** Task prompt **
Extract exactly the range of lines bounded by the line containing "Cusco, Valle Sagrado" and the final line of the listing, both ends included, and no other lines.
▼▼▼
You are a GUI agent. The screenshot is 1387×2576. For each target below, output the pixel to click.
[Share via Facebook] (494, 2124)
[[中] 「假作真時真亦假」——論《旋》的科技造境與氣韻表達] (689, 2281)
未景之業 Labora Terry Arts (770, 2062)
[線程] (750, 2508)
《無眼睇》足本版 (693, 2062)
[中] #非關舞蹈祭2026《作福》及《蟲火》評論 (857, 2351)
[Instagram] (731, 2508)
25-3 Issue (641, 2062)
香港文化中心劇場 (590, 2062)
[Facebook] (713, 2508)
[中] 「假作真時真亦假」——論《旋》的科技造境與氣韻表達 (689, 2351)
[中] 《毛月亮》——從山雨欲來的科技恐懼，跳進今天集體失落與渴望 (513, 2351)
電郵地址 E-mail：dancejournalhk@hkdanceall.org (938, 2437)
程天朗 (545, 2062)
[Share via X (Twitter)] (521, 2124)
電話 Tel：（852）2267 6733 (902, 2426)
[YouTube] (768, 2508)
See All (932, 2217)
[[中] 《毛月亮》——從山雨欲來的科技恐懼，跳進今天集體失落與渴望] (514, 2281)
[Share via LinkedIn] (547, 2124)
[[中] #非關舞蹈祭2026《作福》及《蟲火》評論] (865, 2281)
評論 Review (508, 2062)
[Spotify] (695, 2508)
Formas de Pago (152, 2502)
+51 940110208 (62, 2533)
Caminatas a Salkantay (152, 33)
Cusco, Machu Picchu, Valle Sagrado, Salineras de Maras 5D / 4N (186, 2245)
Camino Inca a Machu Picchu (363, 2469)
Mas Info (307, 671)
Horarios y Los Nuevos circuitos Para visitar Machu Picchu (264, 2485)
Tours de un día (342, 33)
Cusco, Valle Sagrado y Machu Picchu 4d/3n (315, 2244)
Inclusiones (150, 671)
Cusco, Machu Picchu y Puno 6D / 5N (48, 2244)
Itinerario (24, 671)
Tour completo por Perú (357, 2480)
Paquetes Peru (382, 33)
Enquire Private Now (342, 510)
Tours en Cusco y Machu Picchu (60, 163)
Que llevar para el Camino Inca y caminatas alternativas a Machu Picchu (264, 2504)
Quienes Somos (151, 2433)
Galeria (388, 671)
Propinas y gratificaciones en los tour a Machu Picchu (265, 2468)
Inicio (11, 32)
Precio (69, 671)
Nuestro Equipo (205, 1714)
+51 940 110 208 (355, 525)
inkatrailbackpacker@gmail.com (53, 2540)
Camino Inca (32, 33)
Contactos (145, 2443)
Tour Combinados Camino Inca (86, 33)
▲▲▲
** Result below **
Cusco, Valle Sagrado y Machu Picchu 4d/3n (315, 2244)
Inclusiones (150, 671)
Cusco, Machu Picchu y Puno 6D / 5N (48, 2244)
Itinerario (24, 671)
Tour completo por Perú (357, 2480)
Paquetes Peru (382, 33)
Enquire Private Now (342, 510)
Tours en Cusco y Machu Picchu (60, 163)
Que llevar para el Camino Inca y caminatas alternativas a Machu Picchu (264, 2504)
Quienes Somos (151, 2433)
Galeria (388, 671)
Propinas y gratificaciones en los tour a Machu Picchu (265, 2468)
Inicio (11, 32)
Precio (69, 671)
Nuestro Equipo (205, 1714)
+51 940 110 208 (355, 525)
inkatrailbackpacker@gmail.com (53, 2540)
Camino Inca (32, 33)
Contactos (145, 2443)
Tour Combinados Camino Inca (86, 33)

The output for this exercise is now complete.